On the current animal outbreak, Duber cited federal and state reporting showing substantial detections in poultry, dairy cattle and wild birds. He said California has reported the highest number of human cases in the United States to date and that Washington state has had the second-highest number of confirmed or probable animal detections in the current outbreak. Duber said Franklin County experienced a large commercial poultry outbreak ‘‘and I think there were about 1,000,000 birds that were culled there’’ (he prefaced the figure as his understanding). He also noted a USDA national bulk-milk-tank testing program and periodic updates on newly affected farms.

Duber said human infections linked to this outbreak have so far been uncommon and, compared with prior avian-influenza events, have produced a range of severity; conjunctivitis (eye redness) has been a common presentation in some exposed people. He cautioned that testing can detect environmental contamination as well as true infection in heavily contaminated agricultural settings, so clinical context and consultation with local public-health staff are important.

On testing availability, Duber said routine rapid tests available in emergency departments, urgent cares and many primary-care clinics detect influenza A and B, RSV and SARS-CoV-2, but more detailed subtype testing (for example, sequencing to identify H5N1 specifically) is not part of standard point-of-care testing and is ordered when exposure history or clinical findings prompt public-health follow-up.

Duber described the local public-health role as supportive and collaborative with agricultural and wildlife authorities. ‘‘This is really an agricultural and wildlife response,’’ he said, adding that lead agencies today include the Washington Department of Agriculture and Department of Fish and Wildlife, and that public health coordinates testing, exposure monitoring and PPE access for first responders and others with potential contact with sick or dead animals.

He gave these practical messages for residents and workers: - Avoid contact with wild birds and backyard or commercial poultry that appear sick or are found dead; observe from a distance and report sick or dead birds to the appropriate authorities. - Do not handle or consume raw milk or raw-milk products; pasteurization inactivates the virus. - Cook poultry, eggs and beef thoroughly; cooking kills influenza viruses. - People working with poultry, dairy or wildlife should use appropriate PPE and coordinate testing and monitoring with the local health jurisdiction if exposure is suspected.

Duber said there have been no confirmed detections of avian influenza in San Juan County during the current season, and he encouraged the Board and community partners to share reporting links and guidance with residents, particularly owners of backyard flocks.

Board members asked about vaccination trends for seasonal respiratory viruses; Duber said flu vaccine uptake has not improved and COVID vaccination levels have declined compared with earlier years, and he emphasized that vaccines reduce severe illness and death even when they do not prevent every infection. He also urged providers to ask about exposure to birds or animal contact when evaluating patients with flu-like illness so public-health partners can decide whether to request specialized testing.

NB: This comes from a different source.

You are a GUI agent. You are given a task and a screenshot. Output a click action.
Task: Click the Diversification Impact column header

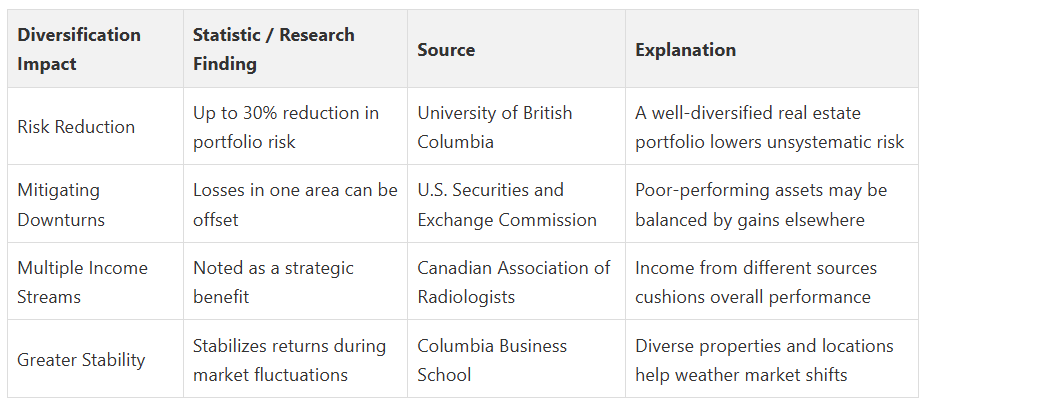96,49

Duber and the health department staff repeated that, at present, the immediate human risk from the current H5N1 outbreak is low but that ongoing surveillance, PPE for exposed workers, reporting of sick or dead birds, and basic precautions—including vaccination, hand hygiene, masking in crowded indoor spaces, and staying home when ill—remain the recommended approach locally.

Ending: Duber closed by thanking local staff and inviting questions; several Board members suggested using upcoming county agricultural events and the county website to increase outreach to backyard flock owners and small-scale producers about detection and reporting procedures.